Studio album by Jeff & Sheri Easter
- Released: September 28, 2004
- Genre: Contemporary Christian music; Southern gospel;
- Producer: Spring Hill Music Group

= Sunshine (Jeff & Sheri Easter album) =

Sunshine is an album from Christian duo Jeff & Sheri Easter.
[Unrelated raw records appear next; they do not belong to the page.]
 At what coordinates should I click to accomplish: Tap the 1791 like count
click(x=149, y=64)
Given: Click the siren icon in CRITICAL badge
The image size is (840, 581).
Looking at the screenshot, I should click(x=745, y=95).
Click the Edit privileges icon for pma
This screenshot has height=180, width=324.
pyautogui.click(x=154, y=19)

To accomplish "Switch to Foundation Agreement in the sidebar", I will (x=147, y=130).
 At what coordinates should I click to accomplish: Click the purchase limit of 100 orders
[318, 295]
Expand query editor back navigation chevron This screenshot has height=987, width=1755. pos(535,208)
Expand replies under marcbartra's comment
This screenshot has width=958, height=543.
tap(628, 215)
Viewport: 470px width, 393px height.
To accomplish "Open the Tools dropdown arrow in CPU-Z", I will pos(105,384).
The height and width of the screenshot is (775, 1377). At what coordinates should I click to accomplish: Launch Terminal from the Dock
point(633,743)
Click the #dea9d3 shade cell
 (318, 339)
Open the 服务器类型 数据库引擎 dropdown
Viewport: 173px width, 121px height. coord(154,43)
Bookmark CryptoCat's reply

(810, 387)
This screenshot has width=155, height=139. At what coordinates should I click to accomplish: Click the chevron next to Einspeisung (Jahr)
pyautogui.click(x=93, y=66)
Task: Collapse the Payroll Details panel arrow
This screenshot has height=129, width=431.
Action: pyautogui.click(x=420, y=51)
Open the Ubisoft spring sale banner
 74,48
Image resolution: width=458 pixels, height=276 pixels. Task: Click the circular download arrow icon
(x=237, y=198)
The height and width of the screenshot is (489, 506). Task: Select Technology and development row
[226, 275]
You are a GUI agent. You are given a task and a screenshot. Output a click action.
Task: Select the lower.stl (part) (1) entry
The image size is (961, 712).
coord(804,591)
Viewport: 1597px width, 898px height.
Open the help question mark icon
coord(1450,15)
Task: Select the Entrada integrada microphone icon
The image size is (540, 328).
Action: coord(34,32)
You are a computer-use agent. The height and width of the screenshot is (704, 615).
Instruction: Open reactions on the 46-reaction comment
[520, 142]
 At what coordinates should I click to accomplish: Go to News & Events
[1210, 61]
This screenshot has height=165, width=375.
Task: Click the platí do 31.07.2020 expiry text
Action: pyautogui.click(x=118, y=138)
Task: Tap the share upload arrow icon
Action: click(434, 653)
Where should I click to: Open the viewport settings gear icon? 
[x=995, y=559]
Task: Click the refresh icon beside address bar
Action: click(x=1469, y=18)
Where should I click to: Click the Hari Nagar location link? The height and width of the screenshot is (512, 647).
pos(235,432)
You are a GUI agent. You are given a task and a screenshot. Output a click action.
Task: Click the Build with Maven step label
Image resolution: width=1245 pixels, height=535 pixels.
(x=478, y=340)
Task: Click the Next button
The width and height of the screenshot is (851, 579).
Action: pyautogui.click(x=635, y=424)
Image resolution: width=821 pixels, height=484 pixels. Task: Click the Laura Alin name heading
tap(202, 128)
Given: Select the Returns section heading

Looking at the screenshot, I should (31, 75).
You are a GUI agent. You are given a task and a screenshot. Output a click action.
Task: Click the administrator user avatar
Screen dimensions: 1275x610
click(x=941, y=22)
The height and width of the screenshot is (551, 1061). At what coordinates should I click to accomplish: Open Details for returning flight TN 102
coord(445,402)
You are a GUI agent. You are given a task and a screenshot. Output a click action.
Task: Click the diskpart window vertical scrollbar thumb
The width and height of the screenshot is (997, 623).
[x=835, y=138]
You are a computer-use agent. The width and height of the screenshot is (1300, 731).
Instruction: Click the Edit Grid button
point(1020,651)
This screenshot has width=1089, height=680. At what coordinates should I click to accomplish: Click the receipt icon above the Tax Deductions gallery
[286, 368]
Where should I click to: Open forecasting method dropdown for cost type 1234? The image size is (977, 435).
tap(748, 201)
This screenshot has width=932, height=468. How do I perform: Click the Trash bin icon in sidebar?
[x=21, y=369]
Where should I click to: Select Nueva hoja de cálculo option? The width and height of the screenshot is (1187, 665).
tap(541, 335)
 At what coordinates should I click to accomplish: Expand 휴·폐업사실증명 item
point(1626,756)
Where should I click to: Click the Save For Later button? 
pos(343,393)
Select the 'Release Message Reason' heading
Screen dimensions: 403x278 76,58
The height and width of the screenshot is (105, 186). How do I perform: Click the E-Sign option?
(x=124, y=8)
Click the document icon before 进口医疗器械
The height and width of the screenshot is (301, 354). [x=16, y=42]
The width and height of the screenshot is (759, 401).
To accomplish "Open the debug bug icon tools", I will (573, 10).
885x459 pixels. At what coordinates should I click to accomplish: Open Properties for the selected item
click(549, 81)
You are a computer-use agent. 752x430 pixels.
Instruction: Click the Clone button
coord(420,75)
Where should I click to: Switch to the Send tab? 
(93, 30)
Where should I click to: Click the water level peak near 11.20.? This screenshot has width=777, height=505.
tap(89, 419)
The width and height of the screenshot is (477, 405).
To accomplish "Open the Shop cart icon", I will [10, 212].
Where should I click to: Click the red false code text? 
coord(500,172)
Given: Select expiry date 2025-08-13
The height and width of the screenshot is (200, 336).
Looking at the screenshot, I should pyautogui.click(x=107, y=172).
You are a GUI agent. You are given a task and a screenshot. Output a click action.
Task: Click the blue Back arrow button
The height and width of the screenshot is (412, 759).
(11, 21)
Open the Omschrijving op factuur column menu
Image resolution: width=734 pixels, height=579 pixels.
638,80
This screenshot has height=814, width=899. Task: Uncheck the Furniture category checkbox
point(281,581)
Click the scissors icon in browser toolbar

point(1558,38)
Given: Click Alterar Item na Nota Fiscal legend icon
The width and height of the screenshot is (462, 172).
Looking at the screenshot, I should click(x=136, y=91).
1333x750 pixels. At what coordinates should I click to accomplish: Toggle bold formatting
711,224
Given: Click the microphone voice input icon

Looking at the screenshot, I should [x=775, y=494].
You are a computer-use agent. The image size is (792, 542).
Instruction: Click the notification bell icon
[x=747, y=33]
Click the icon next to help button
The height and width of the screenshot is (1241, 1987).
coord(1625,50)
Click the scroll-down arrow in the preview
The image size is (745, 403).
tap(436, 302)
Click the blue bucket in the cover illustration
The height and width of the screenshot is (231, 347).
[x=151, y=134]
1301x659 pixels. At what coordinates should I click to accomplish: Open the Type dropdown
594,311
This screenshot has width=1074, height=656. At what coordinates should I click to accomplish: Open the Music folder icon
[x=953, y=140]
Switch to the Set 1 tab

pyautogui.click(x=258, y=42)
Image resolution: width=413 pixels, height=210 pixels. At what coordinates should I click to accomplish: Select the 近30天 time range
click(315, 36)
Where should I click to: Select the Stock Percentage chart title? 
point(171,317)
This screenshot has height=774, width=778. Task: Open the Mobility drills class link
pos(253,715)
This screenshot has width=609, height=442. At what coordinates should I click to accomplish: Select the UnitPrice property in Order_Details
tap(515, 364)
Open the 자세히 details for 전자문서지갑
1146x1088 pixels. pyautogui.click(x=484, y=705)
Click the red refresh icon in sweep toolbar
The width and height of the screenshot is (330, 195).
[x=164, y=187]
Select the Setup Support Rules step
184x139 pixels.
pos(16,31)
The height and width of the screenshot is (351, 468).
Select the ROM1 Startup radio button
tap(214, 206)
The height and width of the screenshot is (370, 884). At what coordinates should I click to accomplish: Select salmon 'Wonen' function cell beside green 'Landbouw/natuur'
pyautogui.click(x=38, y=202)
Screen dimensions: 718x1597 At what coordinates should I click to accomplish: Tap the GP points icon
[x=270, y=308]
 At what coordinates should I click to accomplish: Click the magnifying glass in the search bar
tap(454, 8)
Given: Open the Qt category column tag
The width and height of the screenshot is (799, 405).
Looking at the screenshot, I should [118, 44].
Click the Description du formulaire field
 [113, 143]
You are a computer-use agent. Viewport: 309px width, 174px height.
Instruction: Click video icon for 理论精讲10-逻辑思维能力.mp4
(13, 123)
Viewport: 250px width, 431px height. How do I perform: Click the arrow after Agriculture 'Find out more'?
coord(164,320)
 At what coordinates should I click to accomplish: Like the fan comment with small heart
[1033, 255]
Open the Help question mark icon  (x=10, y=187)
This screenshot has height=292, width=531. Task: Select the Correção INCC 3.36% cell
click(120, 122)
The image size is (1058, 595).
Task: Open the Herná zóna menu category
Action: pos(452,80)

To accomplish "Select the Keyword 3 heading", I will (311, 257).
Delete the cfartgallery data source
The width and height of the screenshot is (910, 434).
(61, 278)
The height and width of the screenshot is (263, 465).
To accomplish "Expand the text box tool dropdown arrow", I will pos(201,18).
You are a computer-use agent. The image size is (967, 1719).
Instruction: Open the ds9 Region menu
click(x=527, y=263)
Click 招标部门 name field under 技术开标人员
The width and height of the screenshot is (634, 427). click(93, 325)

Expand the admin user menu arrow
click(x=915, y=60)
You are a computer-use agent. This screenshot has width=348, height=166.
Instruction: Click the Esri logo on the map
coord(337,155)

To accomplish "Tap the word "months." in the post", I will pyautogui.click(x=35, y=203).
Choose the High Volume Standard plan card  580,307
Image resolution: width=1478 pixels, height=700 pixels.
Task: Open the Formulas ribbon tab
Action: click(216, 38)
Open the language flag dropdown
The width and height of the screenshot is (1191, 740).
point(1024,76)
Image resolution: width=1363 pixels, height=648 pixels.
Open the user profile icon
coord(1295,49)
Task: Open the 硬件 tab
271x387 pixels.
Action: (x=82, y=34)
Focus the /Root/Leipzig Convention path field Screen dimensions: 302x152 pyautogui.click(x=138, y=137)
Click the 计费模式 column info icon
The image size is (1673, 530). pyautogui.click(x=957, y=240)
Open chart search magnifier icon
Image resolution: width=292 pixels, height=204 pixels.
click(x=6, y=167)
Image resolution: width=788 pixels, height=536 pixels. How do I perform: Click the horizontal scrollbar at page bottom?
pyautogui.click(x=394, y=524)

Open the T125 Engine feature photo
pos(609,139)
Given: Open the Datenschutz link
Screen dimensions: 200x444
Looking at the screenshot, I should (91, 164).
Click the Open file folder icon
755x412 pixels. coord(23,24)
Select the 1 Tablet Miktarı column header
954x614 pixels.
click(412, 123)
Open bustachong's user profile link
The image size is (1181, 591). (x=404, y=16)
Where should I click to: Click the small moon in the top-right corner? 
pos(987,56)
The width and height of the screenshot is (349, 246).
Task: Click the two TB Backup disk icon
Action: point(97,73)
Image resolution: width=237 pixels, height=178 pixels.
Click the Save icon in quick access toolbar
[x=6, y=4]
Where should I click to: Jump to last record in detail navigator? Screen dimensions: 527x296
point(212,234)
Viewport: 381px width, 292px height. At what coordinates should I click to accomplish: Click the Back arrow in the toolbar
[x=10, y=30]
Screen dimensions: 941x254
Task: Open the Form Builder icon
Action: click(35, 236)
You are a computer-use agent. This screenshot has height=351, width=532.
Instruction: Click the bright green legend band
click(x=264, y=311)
It was released on September 28, 2004.

==Track listing==

All songs written by Sheri Easter, except where noted.
1. "Why Don't You Try Jesus?" - 3:13
2. "He Can't See My Past" (Bowman, Isaacs, Wilburn) - 2:58
3. "Sunshine" (Isaacs Bowman, Isaacs) - 3:53
4. "Guilty" (Hawkins, McBride LaBar) - 4:03
5. "We Are Broken" (Isaacs, Shamblin) - 3:00
6. "It's My Time" - 3:27
7. "His Heart's Already Home (Pop's Song)" - 3:42
8. "You're My Best Friend" (Holyfield) - 2:53
9. "Live Like That" (Beck, Johnson, White) - 4:17
10. "In the Garden" (Miles) - 3:35
11. "River of Jordan" - 2:19

==Awards==

The album was nominated to a Dove Award for Country Album of the Year at the 36th GMA Dove Awards.